What you are asked to do: Retype, word for word, every line of the records below starting at the one that contains "Task: Click the 21 - 23 measurement value" and ending at the one that contains "Screen dimensions: 602x552"; include both of those lines and nothing more.

[Pixel coordinate grounding data]
☆ ☆ ☆ ☆ ☆

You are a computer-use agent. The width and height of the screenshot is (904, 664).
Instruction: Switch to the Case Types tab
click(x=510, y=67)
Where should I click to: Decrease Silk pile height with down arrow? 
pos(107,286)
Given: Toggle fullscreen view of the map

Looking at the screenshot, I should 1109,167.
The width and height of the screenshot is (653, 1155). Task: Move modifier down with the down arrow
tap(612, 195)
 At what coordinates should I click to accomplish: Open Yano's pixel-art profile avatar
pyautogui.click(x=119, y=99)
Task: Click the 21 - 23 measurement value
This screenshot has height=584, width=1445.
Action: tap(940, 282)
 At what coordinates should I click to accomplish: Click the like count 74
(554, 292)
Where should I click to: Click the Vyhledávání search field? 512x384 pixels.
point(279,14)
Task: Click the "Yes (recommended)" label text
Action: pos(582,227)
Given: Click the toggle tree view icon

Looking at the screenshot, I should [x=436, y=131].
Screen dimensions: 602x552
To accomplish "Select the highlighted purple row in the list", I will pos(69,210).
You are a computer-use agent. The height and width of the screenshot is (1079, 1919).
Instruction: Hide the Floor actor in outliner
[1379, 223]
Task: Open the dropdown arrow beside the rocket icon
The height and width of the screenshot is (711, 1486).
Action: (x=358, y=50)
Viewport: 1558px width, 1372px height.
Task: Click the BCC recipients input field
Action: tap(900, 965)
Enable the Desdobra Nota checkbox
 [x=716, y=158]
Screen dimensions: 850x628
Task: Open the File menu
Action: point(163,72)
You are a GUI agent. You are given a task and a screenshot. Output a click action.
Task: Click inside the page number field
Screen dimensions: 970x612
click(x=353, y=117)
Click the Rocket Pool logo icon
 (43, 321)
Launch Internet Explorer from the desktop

☆ ☆ ☆ ☆ ☆

Task answer:
Task: Click the 21 - 23 measurement value
This screenshot has height=584, width=1445.
Action: tap(940, 282)
 At what coordinates should I click to accomplish: Click the like count 74
(554, 292)
Where should I click to: Click the Vyhledávání search field? 512x384 pixels.
point(279,14)
Task: Click the "Yes (recommended)" label text
Action: pos(582,227)
Given: Click the toggle tree view icon

Looking at the screenshot, I should [x=436, y=131].
Screen dimensions: 602x552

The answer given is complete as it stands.